▶ What the task requires
Every entry below is to be returned unchanged. Images are not part of the copy.

▶ Source information
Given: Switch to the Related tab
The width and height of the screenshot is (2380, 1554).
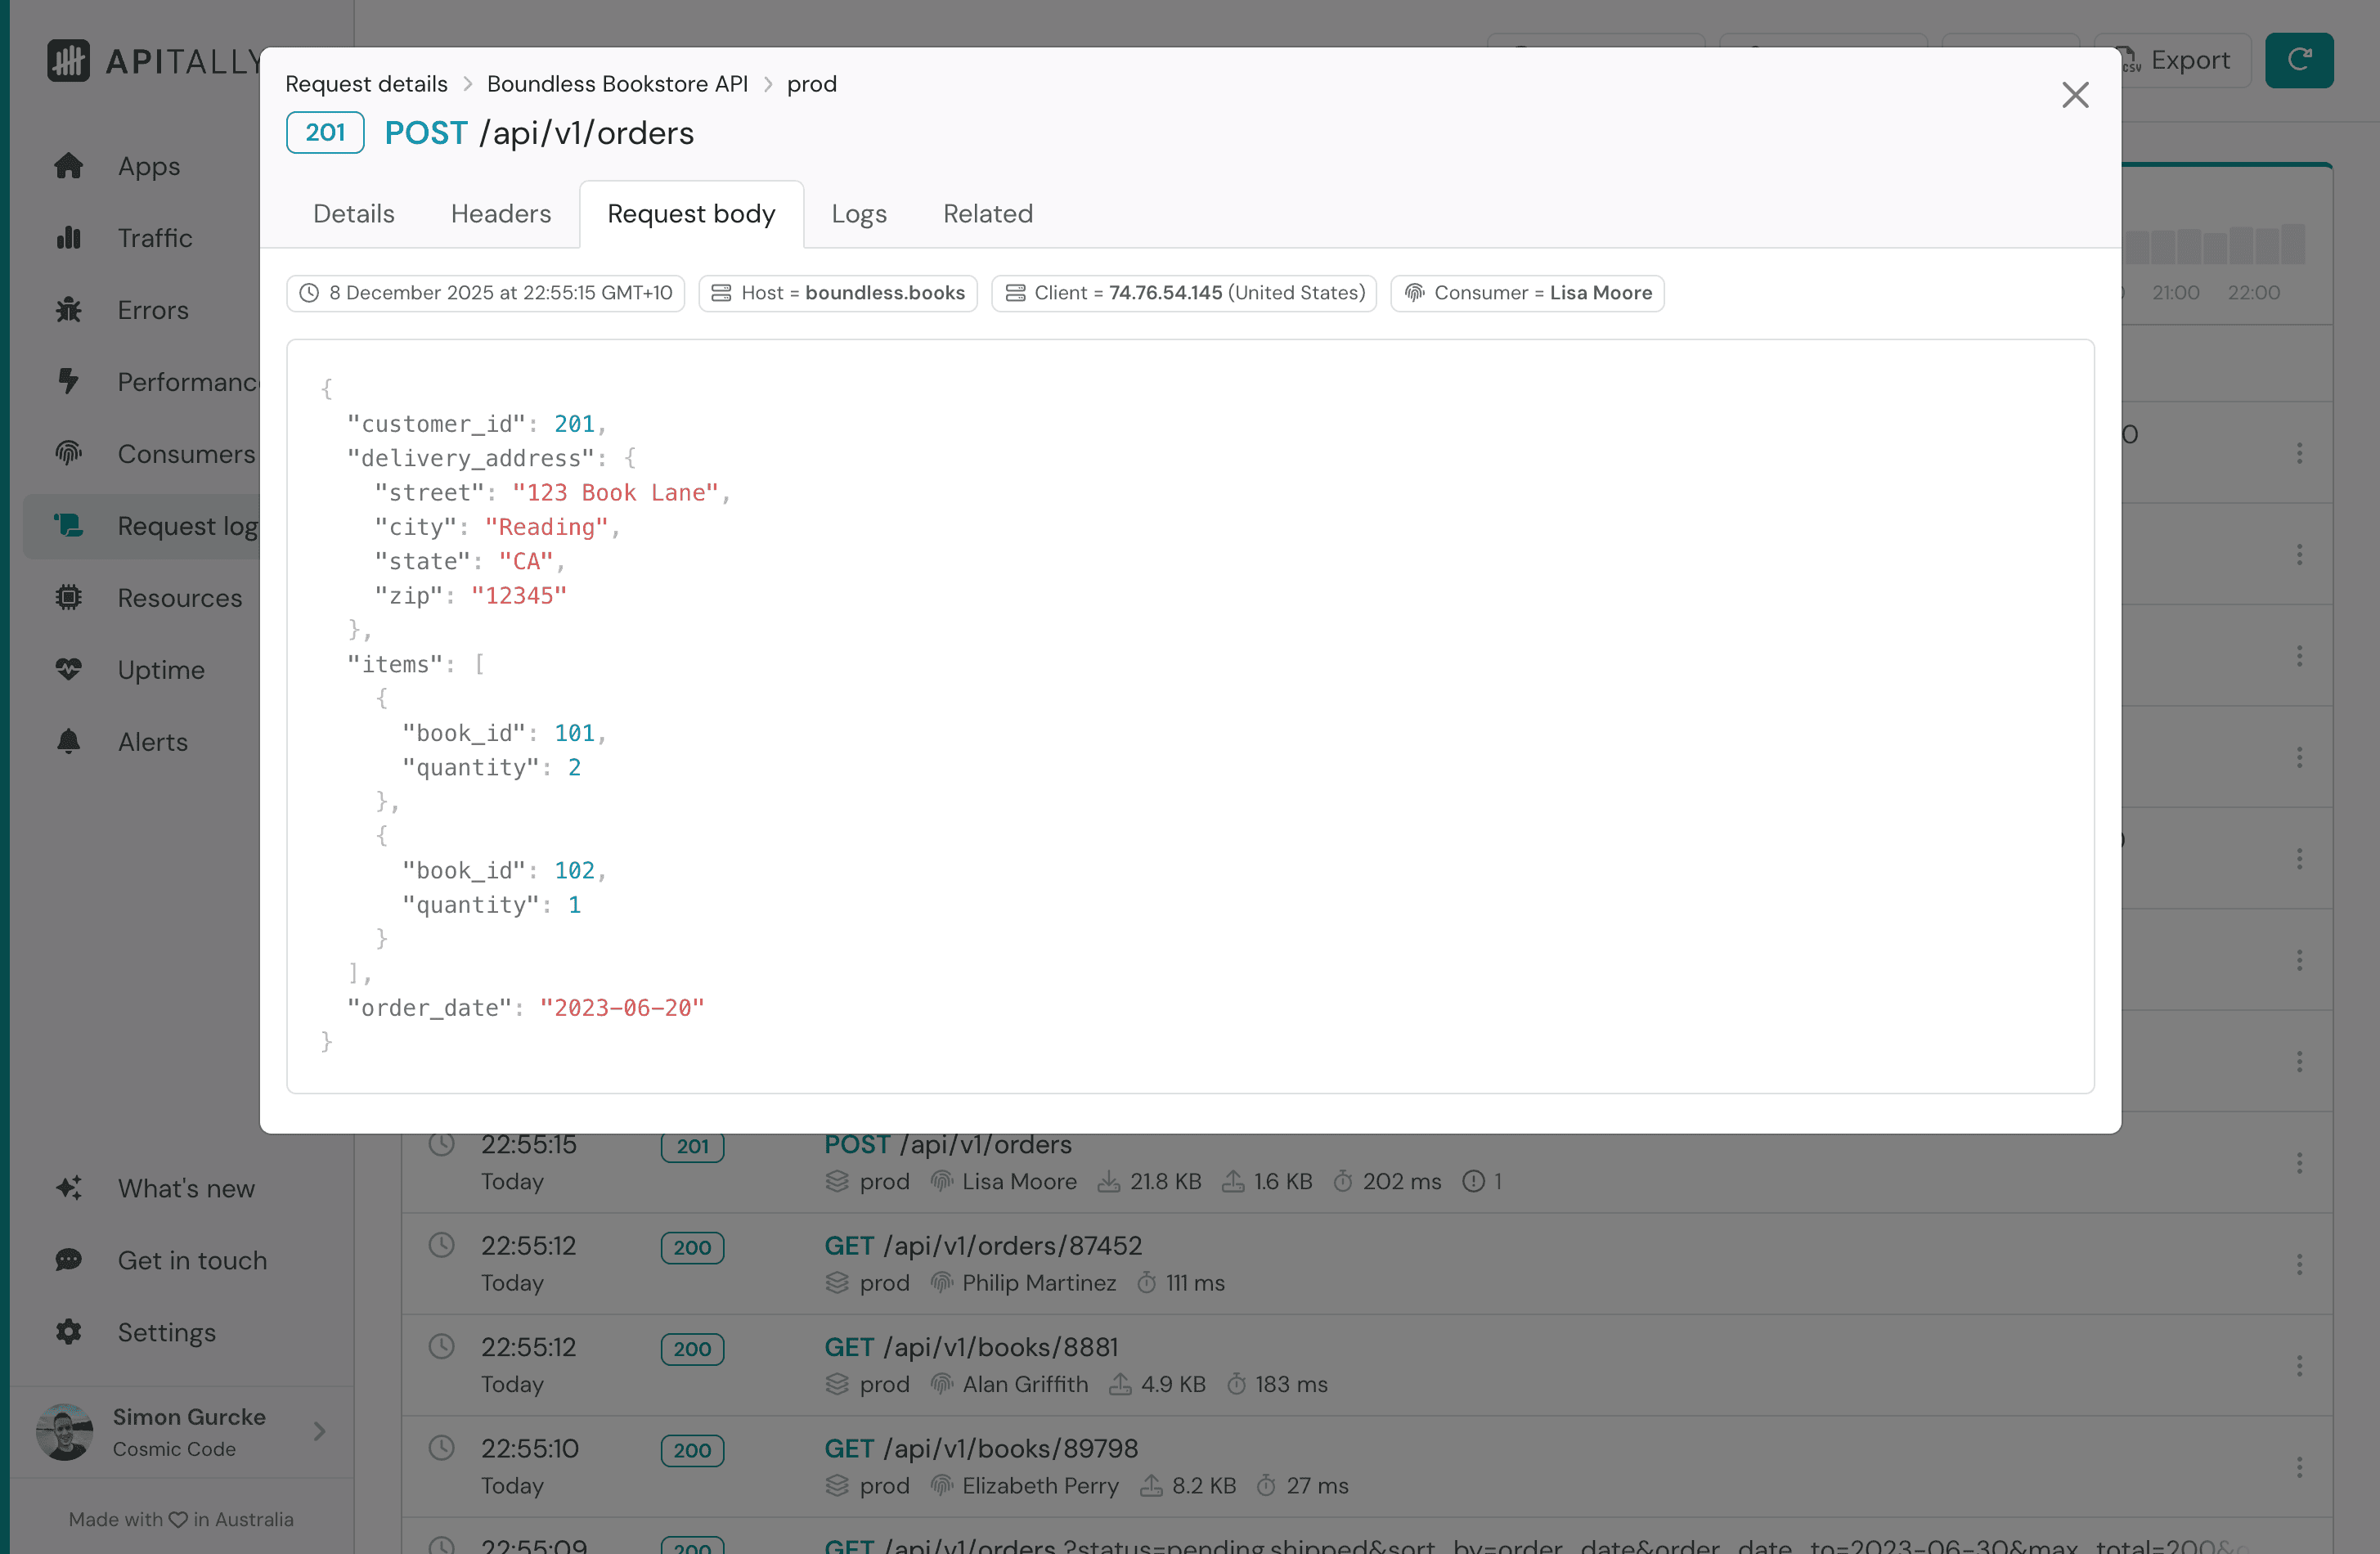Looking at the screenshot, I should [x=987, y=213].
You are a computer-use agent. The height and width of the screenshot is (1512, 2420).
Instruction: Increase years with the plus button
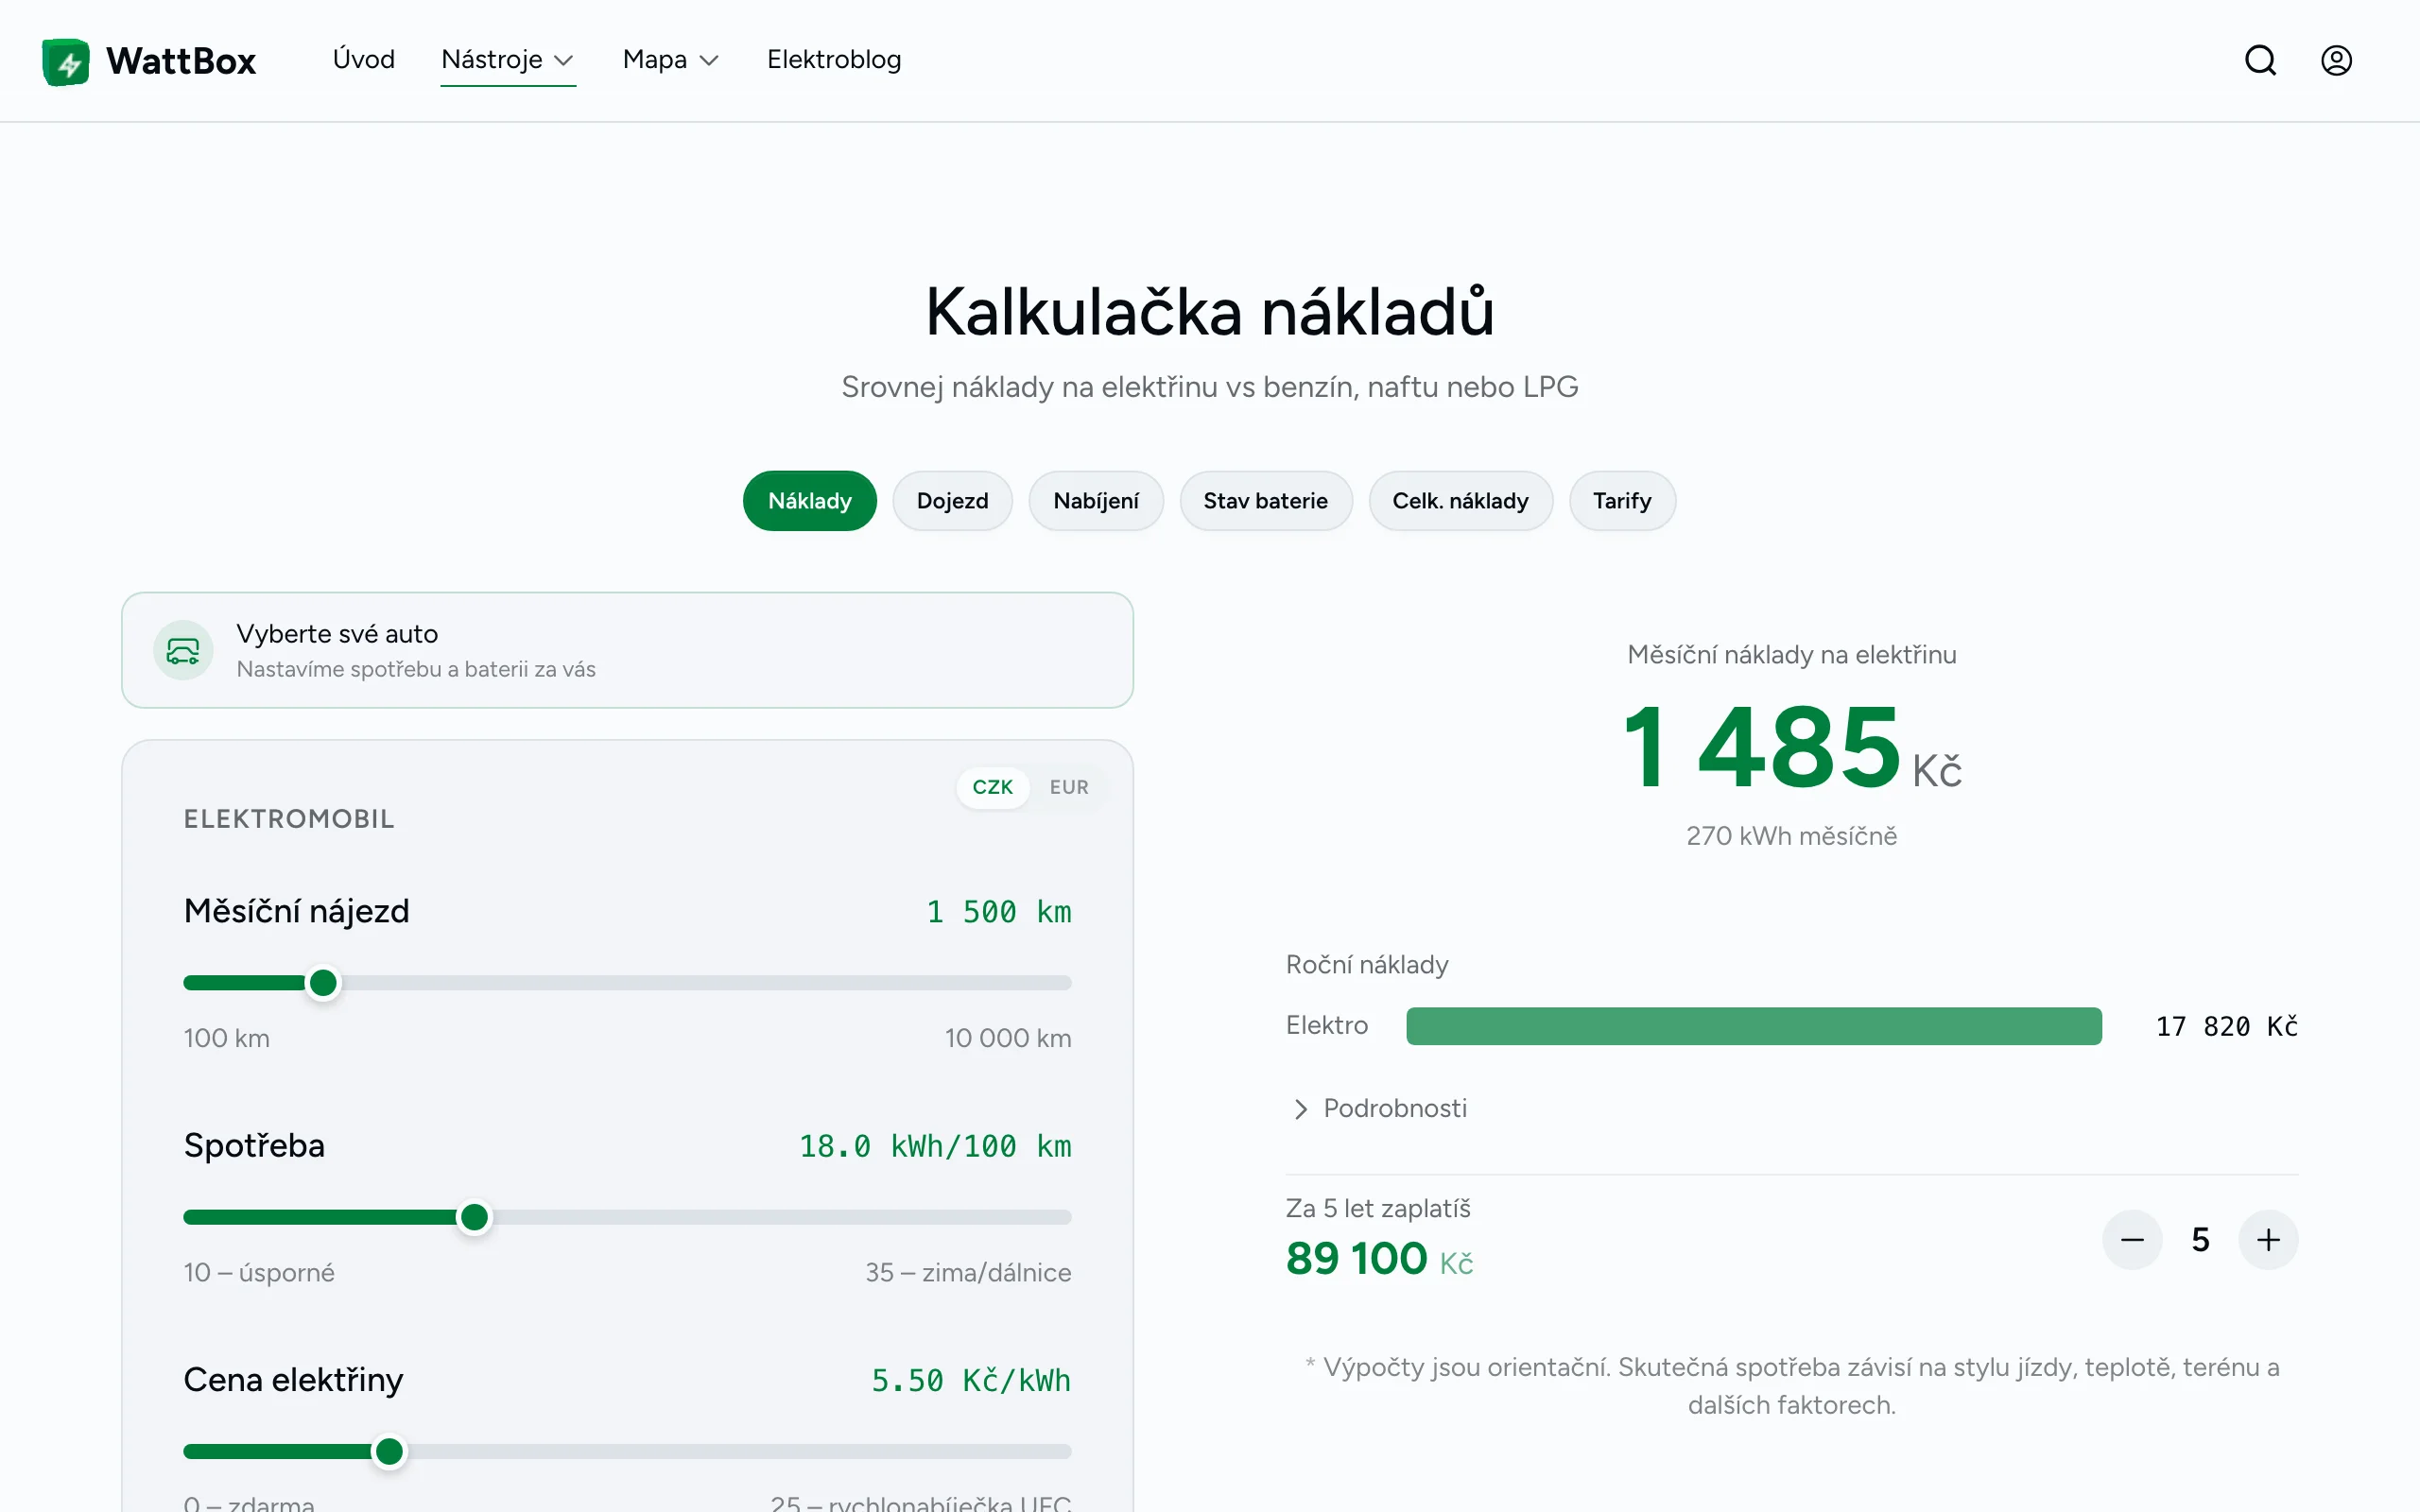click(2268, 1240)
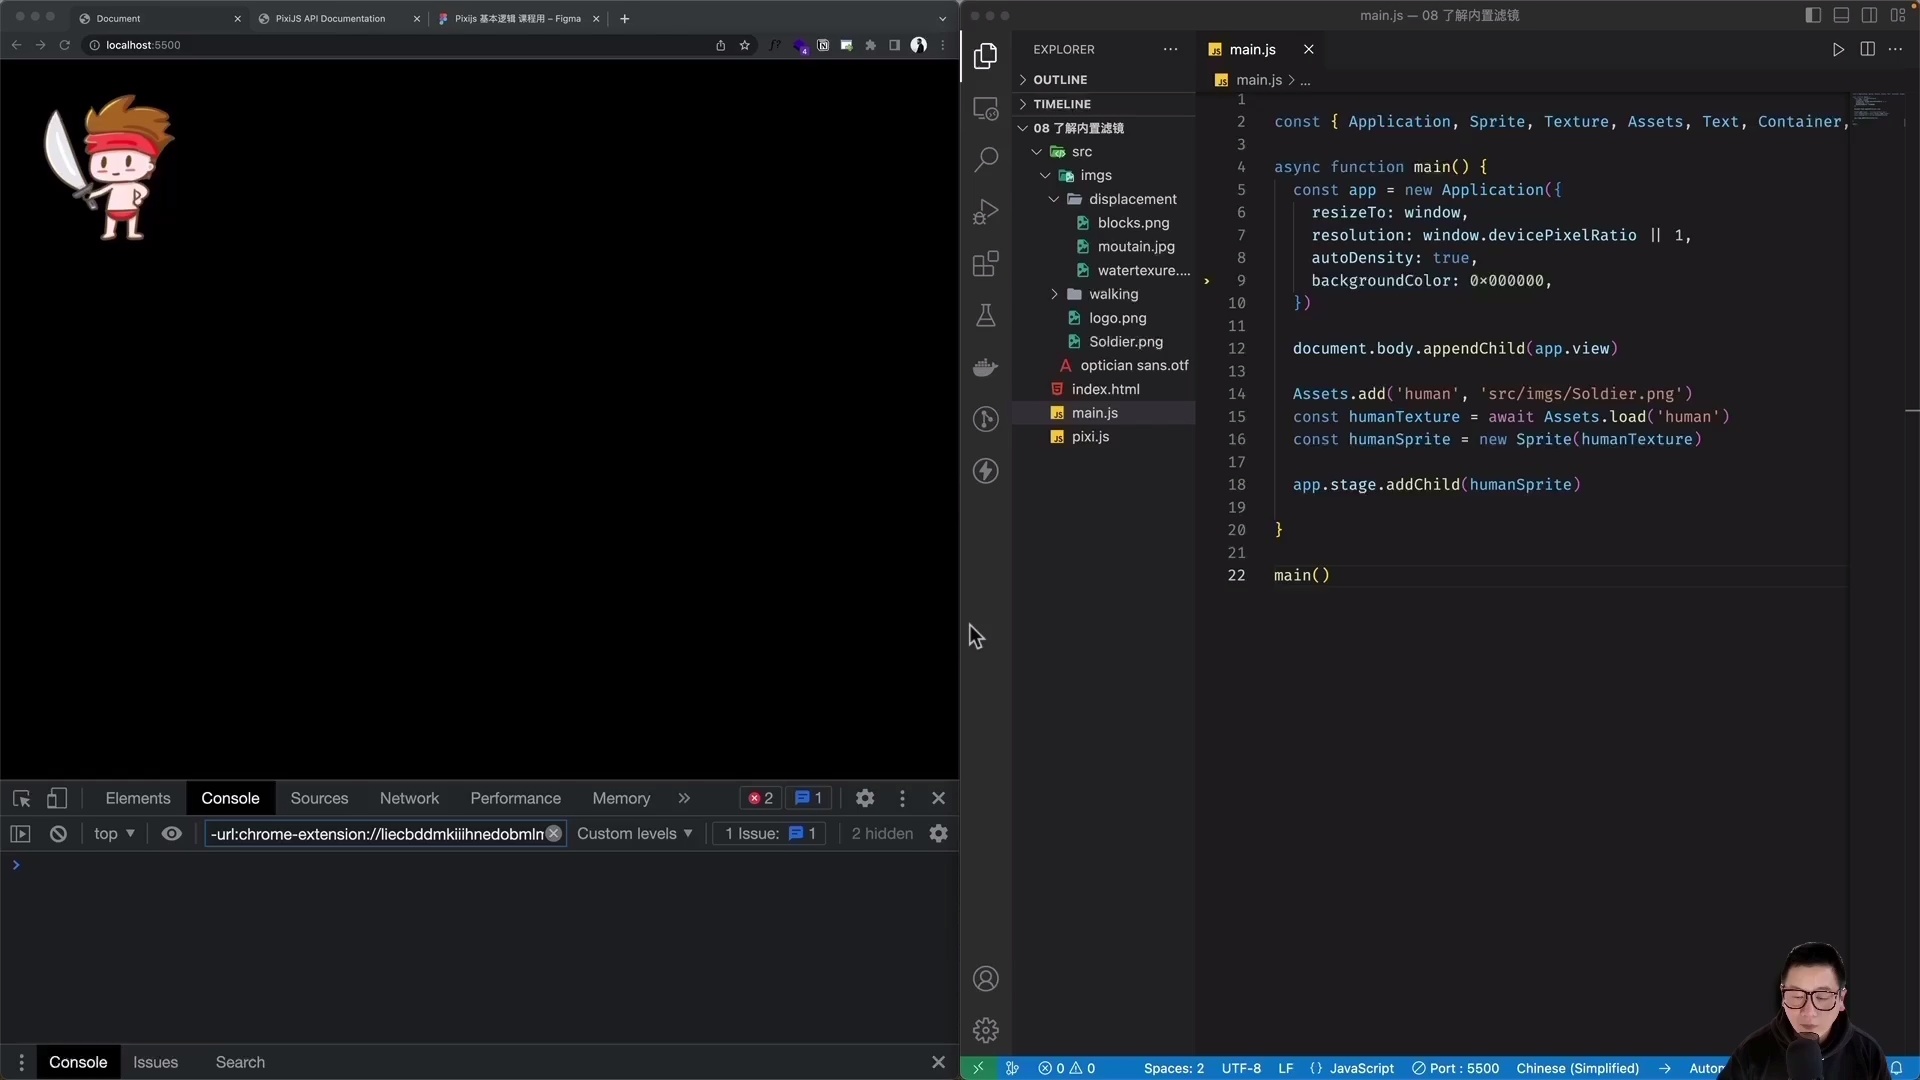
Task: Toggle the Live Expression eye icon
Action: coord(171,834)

▶ Written response
Given: Switch to the Related tab
The width and height of the screenshot is (2380, 1554).
Looking at the screenshot, I should [x=987, y=213].
You are a computer-use agent. The height and width of the screenshot is (1512, 2420).
Instruction: Increase years with the plus button
click(2268, 1240)
Task: Toggle the Live Expression eye icon
Action: coord(171,834)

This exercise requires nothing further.